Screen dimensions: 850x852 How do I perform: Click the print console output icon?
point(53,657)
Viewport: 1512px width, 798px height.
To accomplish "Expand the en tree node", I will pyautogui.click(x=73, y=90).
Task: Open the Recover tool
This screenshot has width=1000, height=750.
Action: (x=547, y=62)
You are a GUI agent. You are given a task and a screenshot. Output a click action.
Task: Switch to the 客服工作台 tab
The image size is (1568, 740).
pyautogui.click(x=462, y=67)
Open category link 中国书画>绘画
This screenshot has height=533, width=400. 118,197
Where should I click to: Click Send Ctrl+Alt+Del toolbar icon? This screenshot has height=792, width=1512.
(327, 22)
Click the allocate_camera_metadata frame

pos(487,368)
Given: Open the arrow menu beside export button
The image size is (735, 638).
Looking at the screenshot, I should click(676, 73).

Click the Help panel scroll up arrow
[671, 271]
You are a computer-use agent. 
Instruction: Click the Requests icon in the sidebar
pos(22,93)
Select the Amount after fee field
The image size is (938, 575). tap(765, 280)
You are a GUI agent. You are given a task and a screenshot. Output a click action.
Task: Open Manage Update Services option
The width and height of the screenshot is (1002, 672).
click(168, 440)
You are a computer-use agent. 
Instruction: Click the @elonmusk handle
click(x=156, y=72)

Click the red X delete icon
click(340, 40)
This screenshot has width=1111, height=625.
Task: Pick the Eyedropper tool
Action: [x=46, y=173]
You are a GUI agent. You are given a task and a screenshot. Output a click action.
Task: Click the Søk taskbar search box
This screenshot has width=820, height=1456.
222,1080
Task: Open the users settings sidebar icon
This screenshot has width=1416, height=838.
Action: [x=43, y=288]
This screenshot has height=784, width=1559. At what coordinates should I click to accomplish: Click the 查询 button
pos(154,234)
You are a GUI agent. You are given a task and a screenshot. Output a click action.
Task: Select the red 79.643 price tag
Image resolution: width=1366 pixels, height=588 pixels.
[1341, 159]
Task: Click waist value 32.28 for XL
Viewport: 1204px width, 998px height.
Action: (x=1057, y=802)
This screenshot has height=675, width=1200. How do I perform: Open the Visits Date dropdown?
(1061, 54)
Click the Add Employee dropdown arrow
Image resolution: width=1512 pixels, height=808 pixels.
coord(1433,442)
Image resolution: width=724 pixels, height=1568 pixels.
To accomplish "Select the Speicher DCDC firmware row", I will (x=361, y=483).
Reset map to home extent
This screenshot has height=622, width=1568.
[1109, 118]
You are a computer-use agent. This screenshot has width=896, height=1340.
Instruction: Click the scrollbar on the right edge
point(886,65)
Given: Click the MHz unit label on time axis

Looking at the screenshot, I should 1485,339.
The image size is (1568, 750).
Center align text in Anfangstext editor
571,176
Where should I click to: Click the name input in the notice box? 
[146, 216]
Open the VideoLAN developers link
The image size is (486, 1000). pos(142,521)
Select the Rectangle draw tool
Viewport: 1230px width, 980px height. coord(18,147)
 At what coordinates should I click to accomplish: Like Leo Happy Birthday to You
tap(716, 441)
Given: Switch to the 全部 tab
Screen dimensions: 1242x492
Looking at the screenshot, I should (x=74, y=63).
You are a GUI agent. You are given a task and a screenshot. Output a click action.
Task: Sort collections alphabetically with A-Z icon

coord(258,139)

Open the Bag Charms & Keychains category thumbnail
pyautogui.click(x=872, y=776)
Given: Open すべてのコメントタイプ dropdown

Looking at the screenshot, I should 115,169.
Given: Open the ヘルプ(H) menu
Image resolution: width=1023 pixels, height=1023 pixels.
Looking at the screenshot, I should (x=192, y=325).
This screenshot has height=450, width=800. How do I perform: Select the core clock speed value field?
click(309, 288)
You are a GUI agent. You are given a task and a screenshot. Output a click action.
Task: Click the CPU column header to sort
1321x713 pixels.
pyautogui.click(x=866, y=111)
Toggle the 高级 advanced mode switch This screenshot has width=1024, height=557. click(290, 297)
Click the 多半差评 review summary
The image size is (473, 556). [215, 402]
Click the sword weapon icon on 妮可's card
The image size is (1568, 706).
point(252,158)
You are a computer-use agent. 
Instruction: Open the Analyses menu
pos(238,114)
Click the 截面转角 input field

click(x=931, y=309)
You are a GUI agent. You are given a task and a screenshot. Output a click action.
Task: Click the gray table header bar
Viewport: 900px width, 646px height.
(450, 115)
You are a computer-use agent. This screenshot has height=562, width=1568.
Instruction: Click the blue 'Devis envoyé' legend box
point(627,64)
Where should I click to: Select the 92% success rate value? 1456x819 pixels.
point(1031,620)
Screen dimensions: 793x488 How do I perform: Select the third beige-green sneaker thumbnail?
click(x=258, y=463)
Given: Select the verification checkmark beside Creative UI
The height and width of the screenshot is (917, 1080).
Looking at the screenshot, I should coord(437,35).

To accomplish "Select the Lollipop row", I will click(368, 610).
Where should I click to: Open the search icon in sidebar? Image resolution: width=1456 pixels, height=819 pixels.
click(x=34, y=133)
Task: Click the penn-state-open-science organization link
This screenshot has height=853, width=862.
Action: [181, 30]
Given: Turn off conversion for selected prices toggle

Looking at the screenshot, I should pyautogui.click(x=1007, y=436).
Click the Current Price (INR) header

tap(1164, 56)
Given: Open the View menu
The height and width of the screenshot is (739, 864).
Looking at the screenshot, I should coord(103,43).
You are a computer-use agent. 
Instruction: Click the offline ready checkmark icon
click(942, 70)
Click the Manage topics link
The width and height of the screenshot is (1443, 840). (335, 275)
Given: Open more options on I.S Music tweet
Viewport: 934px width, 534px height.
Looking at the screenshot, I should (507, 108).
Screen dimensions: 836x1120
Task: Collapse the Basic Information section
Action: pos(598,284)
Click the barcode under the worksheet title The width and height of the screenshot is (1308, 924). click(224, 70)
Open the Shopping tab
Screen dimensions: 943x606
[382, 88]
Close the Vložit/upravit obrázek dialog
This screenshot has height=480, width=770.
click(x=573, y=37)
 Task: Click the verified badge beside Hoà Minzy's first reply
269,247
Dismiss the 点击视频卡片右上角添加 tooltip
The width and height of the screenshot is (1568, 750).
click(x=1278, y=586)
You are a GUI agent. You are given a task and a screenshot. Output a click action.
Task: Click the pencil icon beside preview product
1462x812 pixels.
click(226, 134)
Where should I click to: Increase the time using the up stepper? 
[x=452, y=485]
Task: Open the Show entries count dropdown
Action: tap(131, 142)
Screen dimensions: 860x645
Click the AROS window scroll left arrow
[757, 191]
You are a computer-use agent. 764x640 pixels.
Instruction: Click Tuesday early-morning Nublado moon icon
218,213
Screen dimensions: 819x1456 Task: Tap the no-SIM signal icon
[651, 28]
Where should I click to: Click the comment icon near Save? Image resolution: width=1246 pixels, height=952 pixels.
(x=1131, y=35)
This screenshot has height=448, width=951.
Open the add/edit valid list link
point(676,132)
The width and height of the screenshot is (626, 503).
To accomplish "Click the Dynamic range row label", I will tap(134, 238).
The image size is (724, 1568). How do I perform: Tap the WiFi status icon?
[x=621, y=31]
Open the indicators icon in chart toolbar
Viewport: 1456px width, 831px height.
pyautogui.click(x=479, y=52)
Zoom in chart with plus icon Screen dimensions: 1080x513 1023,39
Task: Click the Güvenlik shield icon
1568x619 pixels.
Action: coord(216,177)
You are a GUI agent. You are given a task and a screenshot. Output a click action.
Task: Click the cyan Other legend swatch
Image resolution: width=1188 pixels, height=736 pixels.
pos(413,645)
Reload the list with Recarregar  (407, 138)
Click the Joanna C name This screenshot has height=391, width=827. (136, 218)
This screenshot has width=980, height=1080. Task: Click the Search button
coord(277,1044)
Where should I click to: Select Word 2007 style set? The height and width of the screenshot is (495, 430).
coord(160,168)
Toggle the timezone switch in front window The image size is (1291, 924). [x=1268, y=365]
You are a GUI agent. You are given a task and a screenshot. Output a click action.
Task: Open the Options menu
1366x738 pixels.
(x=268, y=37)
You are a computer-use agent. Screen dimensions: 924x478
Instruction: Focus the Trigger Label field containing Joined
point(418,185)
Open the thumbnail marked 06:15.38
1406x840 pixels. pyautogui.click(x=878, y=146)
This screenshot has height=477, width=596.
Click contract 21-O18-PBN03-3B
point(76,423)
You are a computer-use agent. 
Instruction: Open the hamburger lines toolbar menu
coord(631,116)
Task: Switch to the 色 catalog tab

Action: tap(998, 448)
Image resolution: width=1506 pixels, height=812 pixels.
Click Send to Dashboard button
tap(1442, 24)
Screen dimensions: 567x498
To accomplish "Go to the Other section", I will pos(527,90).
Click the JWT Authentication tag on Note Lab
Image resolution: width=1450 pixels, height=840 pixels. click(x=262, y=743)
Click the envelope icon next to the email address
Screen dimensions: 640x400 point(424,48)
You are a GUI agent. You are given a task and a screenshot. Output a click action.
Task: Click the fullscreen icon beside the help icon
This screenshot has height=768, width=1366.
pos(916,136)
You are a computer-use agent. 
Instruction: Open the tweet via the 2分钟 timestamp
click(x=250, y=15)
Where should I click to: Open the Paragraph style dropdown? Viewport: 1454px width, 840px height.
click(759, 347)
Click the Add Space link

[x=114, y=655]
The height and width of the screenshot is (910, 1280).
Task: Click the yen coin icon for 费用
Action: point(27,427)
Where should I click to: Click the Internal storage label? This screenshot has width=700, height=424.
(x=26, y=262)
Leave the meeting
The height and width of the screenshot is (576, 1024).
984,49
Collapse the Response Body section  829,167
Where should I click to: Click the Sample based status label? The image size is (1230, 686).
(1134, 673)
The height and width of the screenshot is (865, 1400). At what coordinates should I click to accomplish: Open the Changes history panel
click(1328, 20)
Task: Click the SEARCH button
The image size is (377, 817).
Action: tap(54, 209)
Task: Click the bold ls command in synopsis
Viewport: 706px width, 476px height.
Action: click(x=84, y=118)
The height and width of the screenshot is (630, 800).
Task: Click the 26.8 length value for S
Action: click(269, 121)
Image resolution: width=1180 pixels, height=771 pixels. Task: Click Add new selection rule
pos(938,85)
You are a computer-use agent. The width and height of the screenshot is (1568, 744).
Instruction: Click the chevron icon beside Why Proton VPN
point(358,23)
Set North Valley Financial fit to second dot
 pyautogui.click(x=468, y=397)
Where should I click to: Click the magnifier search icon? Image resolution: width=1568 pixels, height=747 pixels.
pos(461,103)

» **GIVEN TASK**:
How many lines in the items above contain the string "link"? Give only the number.

» **THE RESULT**:
6